Data for the task ::
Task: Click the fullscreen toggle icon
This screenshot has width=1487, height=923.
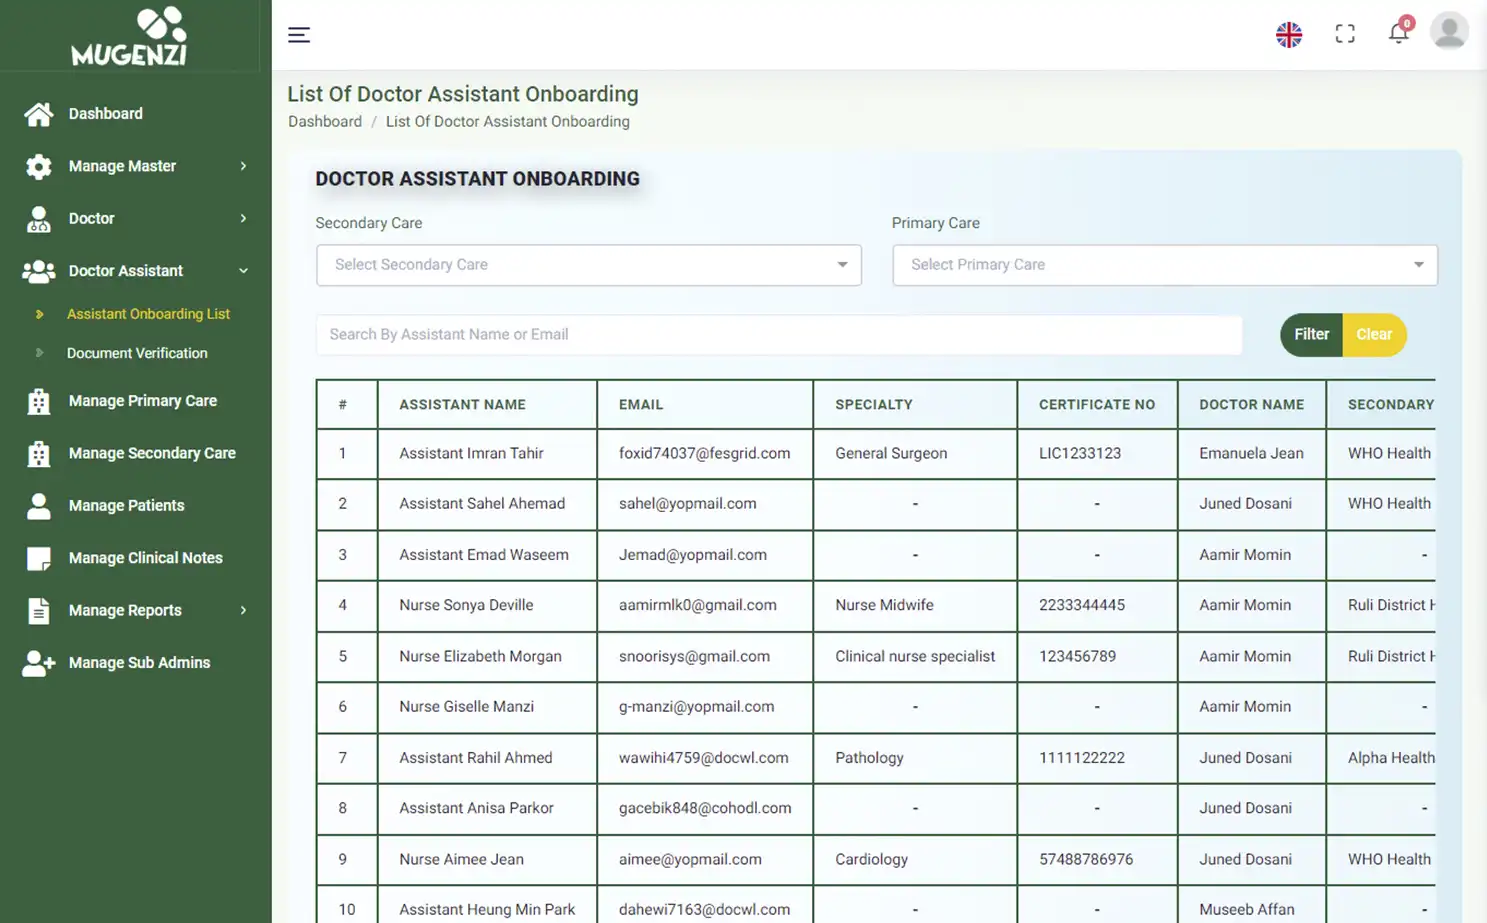Action: [x=1345, y=33]
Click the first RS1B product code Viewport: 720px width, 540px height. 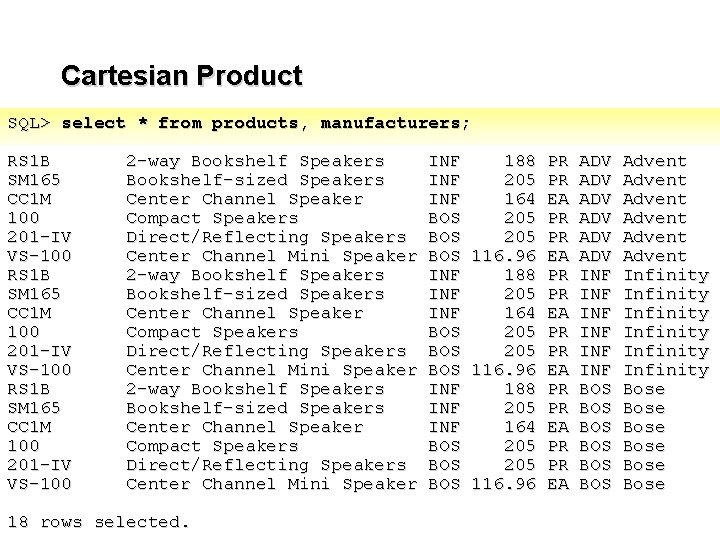pos(28,161)
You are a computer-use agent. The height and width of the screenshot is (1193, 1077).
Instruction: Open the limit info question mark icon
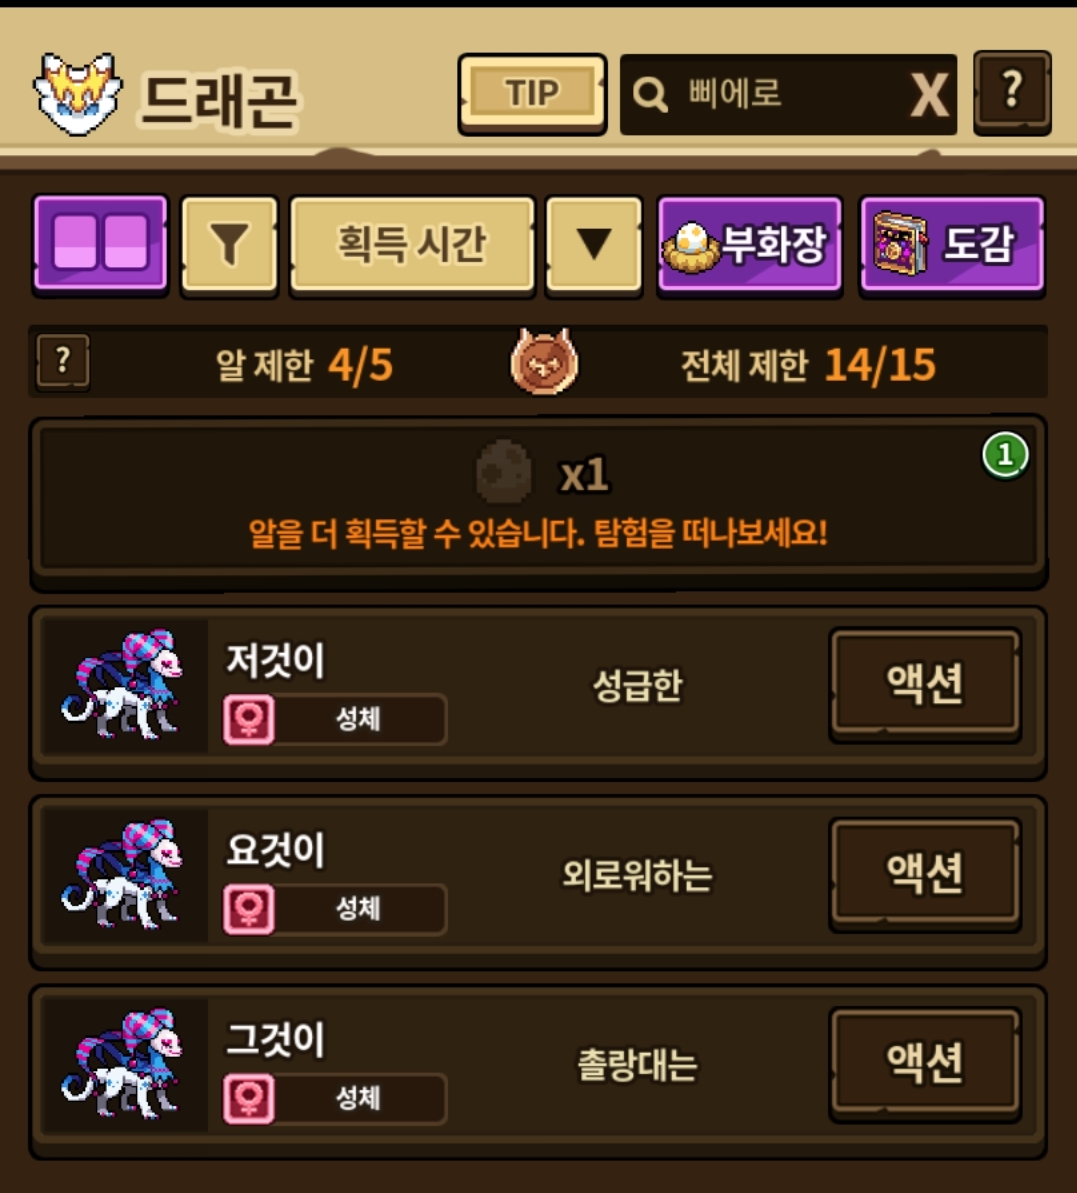pos(63,361)
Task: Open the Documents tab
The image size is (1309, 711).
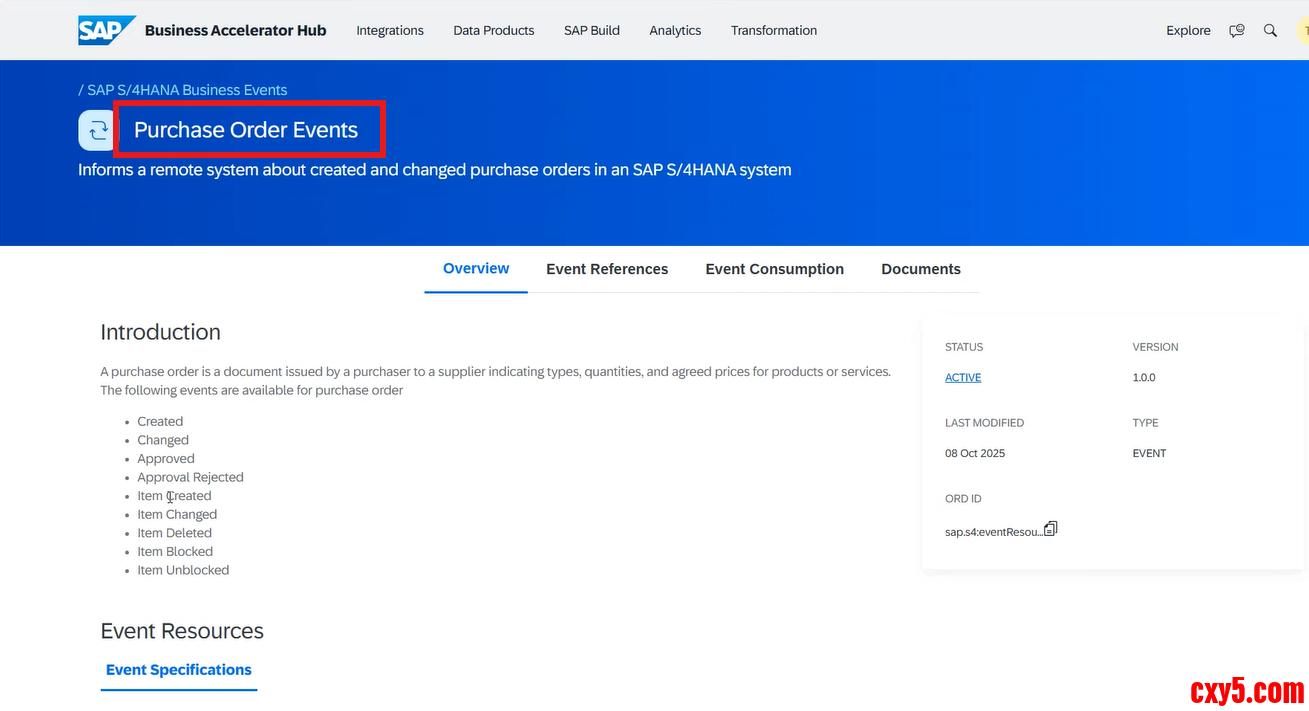Action: click(x=921, y=270)
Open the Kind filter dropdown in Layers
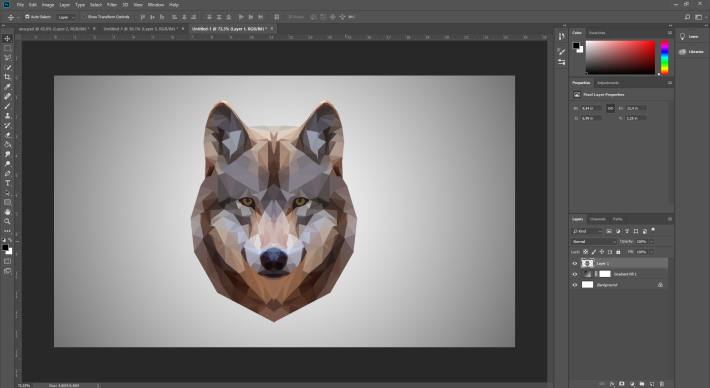This screenshot has width=710, height=388. coord(587,231)
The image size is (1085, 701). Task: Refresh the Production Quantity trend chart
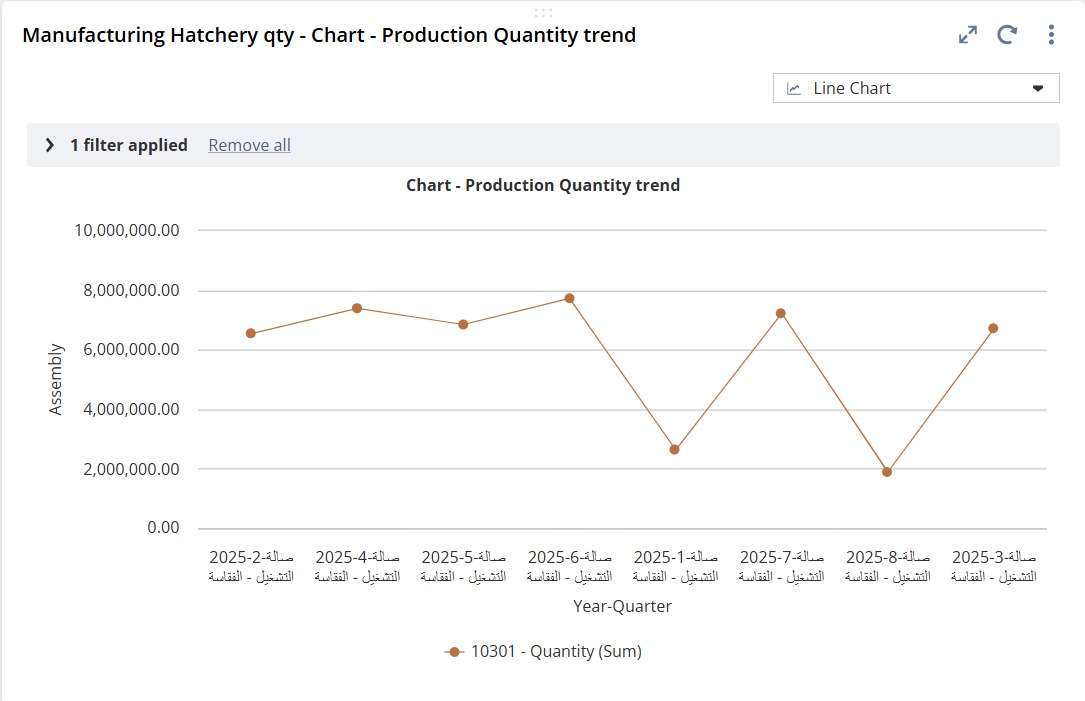click(1007, 35)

Task to complete ::
Extract exactly the lines from the one containing "You are a computer-use" through the last line of the records above, both included, and leave out the pictures.

Answer for this exercise ::
You are a computer-use agent. The height and width of the screenshot is (1193, 1077).
Instruction: Open the limit info question mark icon
pos(63,361)
Task: Open the Documents tab
The image size is (1309, 711).
Action: click(x=921, y=270)
Open the Kind filter dropdown in Layers
This screenshot has width=710, height=388. coord(587,231)
The image size is (1085, 701). Task: Refresh the Production Quantity trend chart
click(1007, 35)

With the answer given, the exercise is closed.